By Glenn Murphy posted 10-28-2016 10:46 AM


One important issue to consider when choosing a cloud, or indeed any, software provider is the certainty of their ongoing business operations.  A bankruptcy, an acquisition, or other circumstances can affect your vendor and render them unable or unwilling to continue providing the software services under your subscription/license.  To mitigate this risk, 3rd-party professional technology escrow firms provide escrow services which are typically paid for by the software vendor and which “name” each customer as a party to the escrow agreement.  This is similar to a “named insured” on a homeowner’s insurance policy which protects the lender providing a mortgage on the property.

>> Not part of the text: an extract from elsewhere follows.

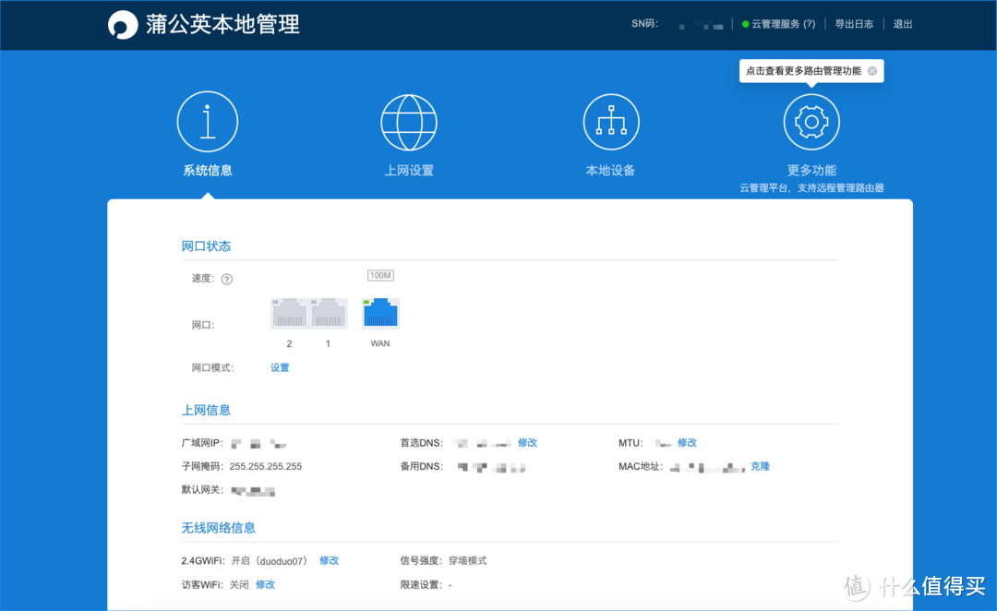The height and width of the screenshot is (611, 997).
Task: Click the 本地设备 network topology icon
Action: pos(610,120)

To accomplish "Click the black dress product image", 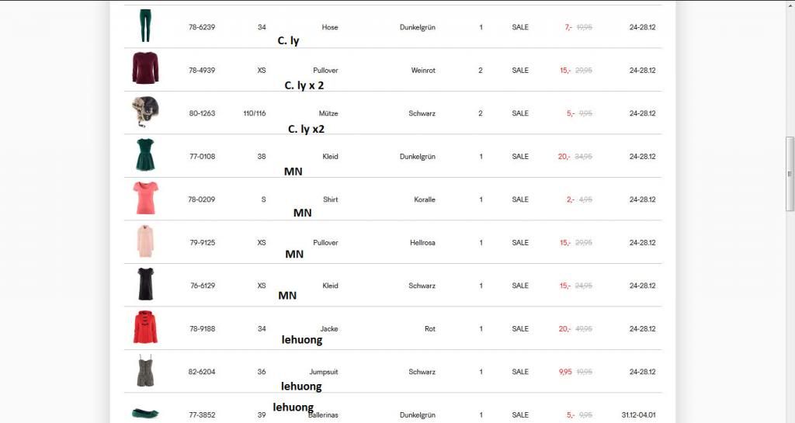I will [145, 284].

Require Active Software Escrow to Protect Business-Critical Systems
Require Active Software Escrow to Protect Business-Critical Systems

Andrew Stekhoven provides an excellent definition, “Active software escrow is a legally binding agreement signed between the user of the IT system, the supplier of the IT system and an independent escrow service provider to ensure that the software source code and technical documentation related to the services provided are not only kept safe, but are also professionally verified and updated on a routine basis. If certain conditions mentioned in the agreement come to pass, the escrow agent releases the source code and any other technology or documentation mentioned in the agreement to the user company.” COBIT Focus Vol. 3 July 2012.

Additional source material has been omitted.